Leptospirosis & Weil's Disease

What is it?

Leptospirosis is an infection, caused by the Leptospira bacterium.  It is uncommon in the UK, but prevalent in warmer, more tropical climates.  The bacterium is passed from infected animals, commonly cattle and rats, but also foxes, rodents and other wild animals, via their urine, which contaminates water.  There are many different types of Leptospira bacteria, the most common in the UK being Leptospira Hardjo (found in cattle) and Leptospira Icterhaemorragiae (found in rats).

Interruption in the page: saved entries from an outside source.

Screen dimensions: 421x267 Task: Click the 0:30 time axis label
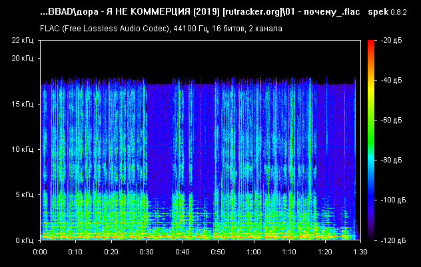click(x=147, y=252)
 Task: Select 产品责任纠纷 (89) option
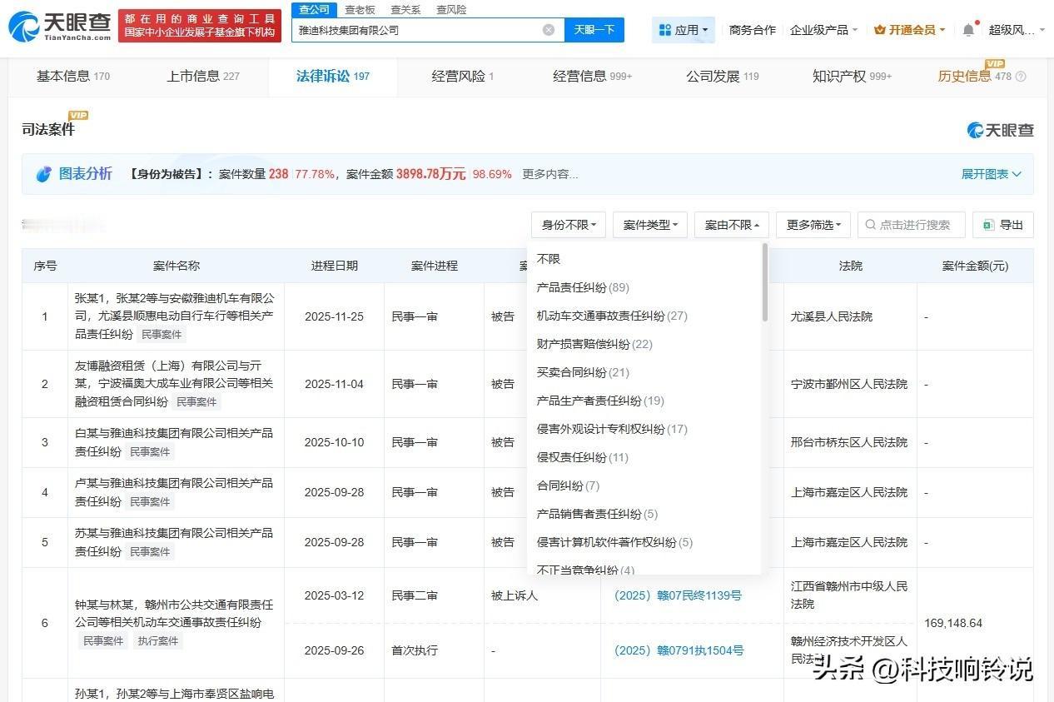583,287
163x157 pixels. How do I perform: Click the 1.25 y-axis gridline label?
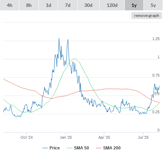click(156, 39)
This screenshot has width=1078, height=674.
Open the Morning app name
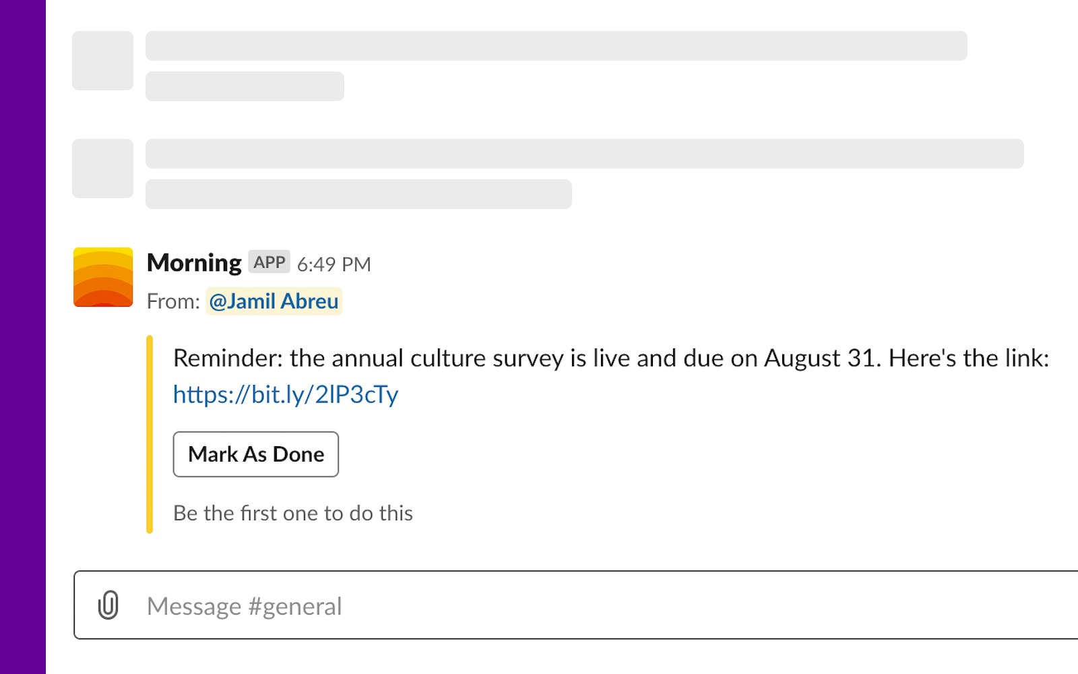pyautogui.click(x=194, y=263)
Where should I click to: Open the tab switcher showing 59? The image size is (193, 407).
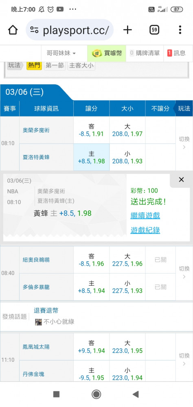pos(154,30)
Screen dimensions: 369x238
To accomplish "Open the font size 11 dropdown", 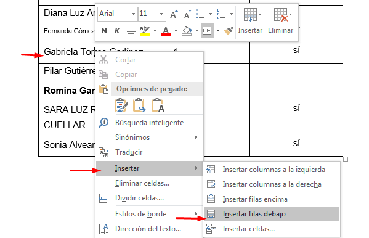I will (x=152, y=14).
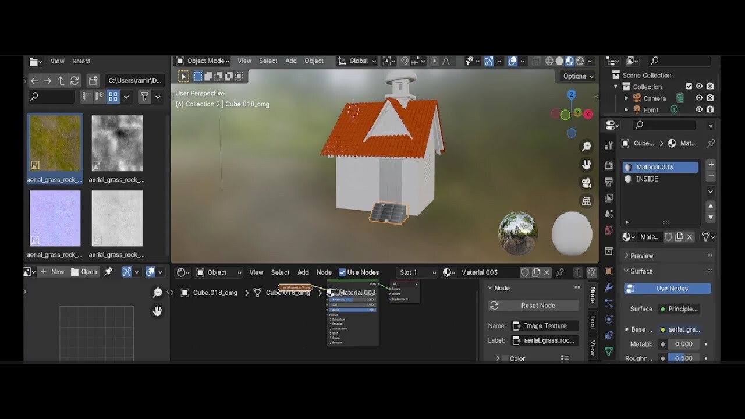Disable Point light render visibility camera icon
The width and height of the screenshot is (745, 419).
click(x=710, y=109)
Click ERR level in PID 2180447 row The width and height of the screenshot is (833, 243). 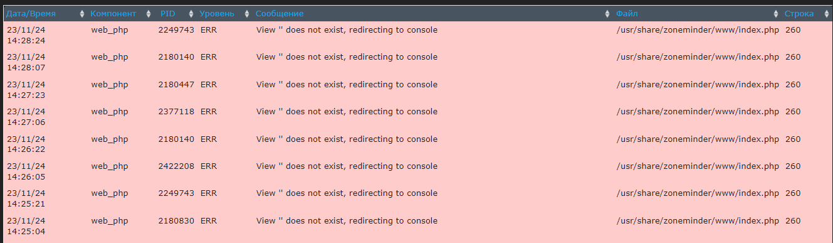[x=209, y=85]
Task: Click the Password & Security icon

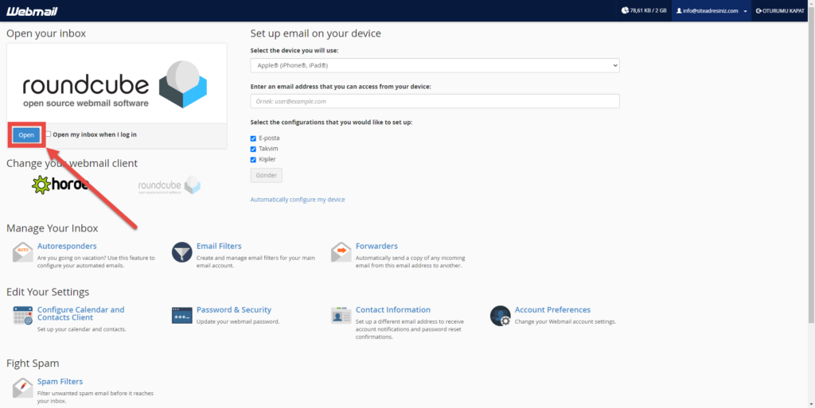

"Weil's Disease" is a more severe form of Leptospirosis and is extremely rare in the UK.

How is it caught?

The Leptospira bacteria can be passed from animals to humans when contaminated/untreated water (e.g. rivers, canals, lakes) enters the body through abrasions in the skin, or via the mucous membrane/lining of the nose or mouth and the membrane at the front of the eye.  Stagnant and slow moving water seems to pose a greater threat than free flowing water, although both can potentially cause an infection.  The bacterium does not survive for very long in either salt water or in dry conditions.  Person to person spread is exceptionally rare (if possible at all).  Infection rates are low.  The most at risk of infection are farmers, sewer workers, people working in abattoirs, miners and water sport enthusiasts.

Symptoms of illness

Illness generally occurs between 7 and 12 days after infection (usually about 10 days).  It is generally short-lived and not serious (in an otherwise healthy individual).  Leptospirosis can be very mild and therefore almost missed, but in more severe cases the illness is very much like flu.  Symptoms include: fever, chills, malaise, muscle aching, joint aching, headache, sore throat, loss of appetite, pain and redness of the eyes, diarrhoea, vomiting and sometimes a skin rash. Symptoms normally last 2 to 3 weeks.

Very few cases develop severe Leptospirosis, with jaundice and kidney failure (i.e. Weil's Disease) and of these rare cases approximately 10-15% will die. Death is virtually unknown in cases that do not develop jaundice.


A diagnosis of Leptospirosis is usually made based on the symptoms in conjunction with the history of exposure.  Diagnosis can be confirmed via a blood test, where antibodies to the Leptospira bacterium would be detected (in rare cases the bacteria can be grown from the blood and other body fluids).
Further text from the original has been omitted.